All references are to Canadian dollars unless otherwise indicated. Tabular amounts are in thousands of dollars unless otherwise stated. Natural gas volumes are converted to barrels of oil equivalent ("boe") using the ratio of six thousand cubic feet ("6 mcf") of natural gas to one (1) barrel of oil ("bbl"). Boes may be misleading, particularly if used in isolation. A boe conversion ratio of 6 mcf:1 bbl is based on an energy equivalent conversion method primarily applicable at the burner tip and does not represent a value equivalent at the wellhead.

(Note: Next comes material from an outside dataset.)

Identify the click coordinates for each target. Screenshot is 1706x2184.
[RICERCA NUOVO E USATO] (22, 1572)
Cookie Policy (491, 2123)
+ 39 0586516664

In accordance with Canadian practice, production volumes, reserve volumes and revenues are reported on a gross basis, before deduction of crown and other royalties, unless otherwise stated.
We use certain financial reporting measures that are commonly used as benchmarks within the oil and natural gas industry in the following MD&A such as Cash Flow, Payout Ratio, Cash General and Administrative Expenses and Operating Netbacks (calculation tables within the MD&A) each as defined in this MD&A. These measures are not defined under Canadian generally accepted accounting principles ("GAAP") and should not be considered in isolation or as an alternative to conventional GAAP measures. Certain of these measures are not necessarily comparable to a similarly titled measure of another company or trust. When these measures are used, they are defined as "non-GAAP" and should be given careful consideration by the reader. Please refer to the discussion under the heading "Non-GAAP Measures" at the end of this MD&A for a detailed discussion of these reporting measures.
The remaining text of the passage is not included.